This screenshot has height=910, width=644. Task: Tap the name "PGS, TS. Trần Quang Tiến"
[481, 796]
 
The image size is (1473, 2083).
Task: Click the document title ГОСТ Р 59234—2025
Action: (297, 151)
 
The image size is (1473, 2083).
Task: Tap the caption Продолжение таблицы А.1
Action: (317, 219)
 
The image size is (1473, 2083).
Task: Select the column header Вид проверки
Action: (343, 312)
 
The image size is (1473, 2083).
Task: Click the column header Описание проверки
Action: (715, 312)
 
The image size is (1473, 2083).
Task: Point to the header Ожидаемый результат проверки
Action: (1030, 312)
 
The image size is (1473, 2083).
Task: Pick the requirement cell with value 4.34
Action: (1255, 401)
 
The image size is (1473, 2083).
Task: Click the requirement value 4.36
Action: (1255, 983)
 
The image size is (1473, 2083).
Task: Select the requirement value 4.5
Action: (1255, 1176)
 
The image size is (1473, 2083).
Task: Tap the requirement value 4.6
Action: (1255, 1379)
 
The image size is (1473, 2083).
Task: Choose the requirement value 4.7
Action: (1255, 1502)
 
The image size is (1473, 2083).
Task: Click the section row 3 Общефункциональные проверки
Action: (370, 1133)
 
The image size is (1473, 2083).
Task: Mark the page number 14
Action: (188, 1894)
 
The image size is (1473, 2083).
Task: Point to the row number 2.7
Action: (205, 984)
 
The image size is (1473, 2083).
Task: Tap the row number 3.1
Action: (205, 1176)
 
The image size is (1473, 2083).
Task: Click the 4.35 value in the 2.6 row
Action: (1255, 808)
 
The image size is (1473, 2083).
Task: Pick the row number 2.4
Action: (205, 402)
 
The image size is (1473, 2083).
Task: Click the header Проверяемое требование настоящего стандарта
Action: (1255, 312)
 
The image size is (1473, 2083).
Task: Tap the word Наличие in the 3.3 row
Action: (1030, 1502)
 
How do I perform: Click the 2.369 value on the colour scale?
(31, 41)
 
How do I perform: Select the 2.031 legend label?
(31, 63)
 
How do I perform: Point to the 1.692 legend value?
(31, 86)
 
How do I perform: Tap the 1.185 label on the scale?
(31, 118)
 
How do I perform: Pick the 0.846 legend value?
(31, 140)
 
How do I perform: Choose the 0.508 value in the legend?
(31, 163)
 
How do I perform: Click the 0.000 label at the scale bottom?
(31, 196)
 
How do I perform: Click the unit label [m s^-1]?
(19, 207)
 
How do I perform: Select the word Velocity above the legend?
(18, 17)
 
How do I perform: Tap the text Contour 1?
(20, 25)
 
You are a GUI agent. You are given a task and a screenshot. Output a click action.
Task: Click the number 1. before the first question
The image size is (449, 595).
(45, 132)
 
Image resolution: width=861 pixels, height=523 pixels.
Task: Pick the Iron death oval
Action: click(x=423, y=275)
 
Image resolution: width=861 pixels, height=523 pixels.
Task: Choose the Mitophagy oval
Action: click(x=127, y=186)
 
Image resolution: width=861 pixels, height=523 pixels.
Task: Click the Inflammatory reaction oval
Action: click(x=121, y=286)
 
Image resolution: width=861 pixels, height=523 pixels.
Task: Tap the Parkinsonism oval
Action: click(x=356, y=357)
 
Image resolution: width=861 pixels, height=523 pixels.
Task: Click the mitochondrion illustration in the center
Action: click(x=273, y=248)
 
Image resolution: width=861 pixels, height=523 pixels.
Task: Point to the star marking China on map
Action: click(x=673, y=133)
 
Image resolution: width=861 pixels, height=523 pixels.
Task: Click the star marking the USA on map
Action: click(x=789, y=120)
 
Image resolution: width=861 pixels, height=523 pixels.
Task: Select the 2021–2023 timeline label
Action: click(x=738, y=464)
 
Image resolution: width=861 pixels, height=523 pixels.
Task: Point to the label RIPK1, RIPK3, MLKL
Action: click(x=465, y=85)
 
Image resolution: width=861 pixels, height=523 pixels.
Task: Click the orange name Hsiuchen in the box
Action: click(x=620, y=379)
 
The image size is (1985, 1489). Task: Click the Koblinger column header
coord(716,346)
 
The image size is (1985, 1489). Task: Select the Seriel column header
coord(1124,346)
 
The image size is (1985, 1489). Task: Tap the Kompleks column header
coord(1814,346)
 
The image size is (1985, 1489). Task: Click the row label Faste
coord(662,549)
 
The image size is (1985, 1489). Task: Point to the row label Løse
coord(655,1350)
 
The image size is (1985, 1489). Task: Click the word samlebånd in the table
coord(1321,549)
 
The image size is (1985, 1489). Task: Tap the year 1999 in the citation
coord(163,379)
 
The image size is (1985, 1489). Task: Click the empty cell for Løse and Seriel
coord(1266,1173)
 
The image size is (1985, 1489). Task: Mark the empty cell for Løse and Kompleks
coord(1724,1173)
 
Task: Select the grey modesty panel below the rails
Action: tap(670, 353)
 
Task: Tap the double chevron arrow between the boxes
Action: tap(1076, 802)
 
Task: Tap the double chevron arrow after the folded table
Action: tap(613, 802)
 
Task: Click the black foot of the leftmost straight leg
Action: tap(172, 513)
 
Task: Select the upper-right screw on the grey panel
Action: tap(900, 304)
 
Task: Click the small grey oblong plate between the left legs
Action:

**What you need to do**
Reproduce every one of the rows above word for word, changing nothing.

**Finished exercise**
This screenshot has height=910, width=644. Task: Tap the name "PGS, TS. Trần Quang Tiến"
[481, 796]
 
The image size is (1473, 2083).
Task: Click the document title ГОСТ Р 59234—2025
Action: (297, 151)
 
The image size is (1473, 2083).
Task: Tap the caption Продолжение таблицы А.1
Action: (317, 219)
 
The image size is (1473, 2083).
Task: Select the column header Вид проверки
Action: (343, 312)
 
The image size is (1473, 2083).
Task: Click the column header Описание проверки
Action: (715, 312)
 
The image size is (1473, 2083).
Task: Point to the header Ожидаемый результат проверки
Action: (1030, 312)
 
The image size is (1473, 2083).
Task: Pick the requirement cell with value 4.34
Action: (1255, 401)
 
The image size is (1473, 2083).
Task: Click the requirement value 4.36
Action: (1255, 983)
 
The image size is (1473, 2083).
Task: Select the requirement value 4.5
Action: (1255, 1176)
 
The image size is (1473, 2083).
Task: Tap the requirement value 4.6
Action: (1255, 1379)
 
The image size is (1473, 2083).
Task: Choose the requirement value 4.7
Action: (1255, 1502)
 
The image size is (1473, 2083).
Task: Click the section row 3 Общефункциональные проверки
Action: (370, 1133)
 
The image size is (1473, 2083).
Task: Mark the page number 14
Action: (188, 1894)
 
The image size is (1473, 2083).
Task: Point to the row number 2.7
Action: (205, 984)
 
The image size is (1473, 2083).
Task: Tap the row number 3.1
Action: (205, 1176)
 
The image size is (1473, 2083).
Task: Click the 4.35 value in the 2.6 row
Action: (1255, 808)
 
The image size is (1473, 2083).
Task: Pick the row number 2.4
Action: (205, 402)
 
The image size is (1473, 2083).
Task: Click the header Проверяемое требование настоящего стандарта
Action: (1255, 312)
 
The image size is (1473, 2083).
Task: Tap the word Наличие in the 3.3 row
Action: (1030, 1502)
 
How do I perform: Click the 2.369 value on the colour scale?
(31, 41)
 
How do I perform: Select the 2.031 legend label?
(31, 63)
 
How do I perform: Point to the 1.692 legend value?
(31, 86)
 
How do I perform: Tap the 1.185 label on the scale?
(31, 118)
 
How do I perform: Pick the 0.846 legend value?
(31, 140)
 
How do I perform: Choose the 0.508 value in the legend?
(31, 163)
 
How do I perform: Click the 0.000 label at the scale bottom?
(31, 196)
 
How do I perform: Click the unit label [m s^-1]?
(19, 207)
 
How do I perform: Select the word Velocity above the legend?
(18, 17)
 
How do I perform: Tap the text Contour 1?
(20, 25)
 
You are a GUI agent. You are given a task and a screenshot. Output a click action.
Task: Click the number 1. before the first question
The image size is (449, 595).
(45, 132)
 
Image resolution: width=861 pixels, height=523 pixels.
Task: Pick the Iron death oval
Action: click(x=423, y=275)
 
Image resolution: width=861 pixels, height=523 pixels.
Task: Choose the Mitophagy oval
Action: click(x=127, y=186)
 
Image resolution: width=861 pixels, height=523 pixels.
Task: Click the Inflammatory reaction oval
Action: click(x=121, y=286)
 
Image resolution: width=861 pixels, height=523 pixels.
Task: Tap the Parkinsonism oval
Action: click(x=356, y=357)
 
Image resolution: width=861 pixels, height=523 pixels.
Task: Click the mitochondrion illustration in the center
Action: click(x=273, y=248)
 
Image resolution: width=861 pixels, height=523 pixels.
Task: Point to the star marking China on map
Action: click(x=673, y=133)
 
Image resolution: width=861 pixels, height=523 pixels.
Task: Click the star marking the USA on map
Action: click(x=789, y=120)
 
Image resolution: width=861 pixels, height=523 pixels.
Task: Select the 2021–2023 timeline label
Action: click(x=738, y=464)
 
Image resolution: width=861 pixels, height=523 pixels.
Task: Point to the label RIPK1, RIPK3, MLKL
Action: click(x=465, y=85)
 
Image resolution: width=861 pixels, height=523 pixels.
Task: Click the orange name Hsiuchen in the box
Action: click(x=620, y=379)
 
The image size is (1985, 1489). Task: Click the Koblinger column header
coord(716,346)
 
The image size is (1985, 1489). Task: Select the Seriel column header
coord(1124,346)
 
The image size is (1985, 1489). Task: Tap the Kompleks column header
coord(1814,346)
 
The image size is (1985, 1489). Task: Click the row label Faste
coord(662,549)
 
The image size is (1985, 1489). Task: Point to the row label Løse
coord(655,1350)
 
The image size is (1985, 1489). Task: Click the word samlebånd in the table
coord(1321,549)
 
The image size is (1985, 1489). Task: Tap the year 1999 in the citation
coord(163,379)
 
The image size is (1985, 1489). Task: Click the empty cell for Løse and Seriel
coord(1266,1173)
 
The image size is (1985, 1489). Task: Mark the empty cell for Løse and Kompleks
coord(1724,1173)
 
Task: Select the grey modesty panel below the rails
Action: tap(670, 353)
 
Task: Tap the double chevron arrow between the boxes
Action: tap(1076, 802)
 
Task: Tap the double chevron arrow after the folded table
Action: tap(613, 802)
 
Task: Click the black foot of the leftmost straight leg
Action: tap(172, 513)
 
Task: Select the upper-right screw on the grey panel
Action: tap(900, 304)
 
Task: Click the small grey oblong plate between the left legs
Action:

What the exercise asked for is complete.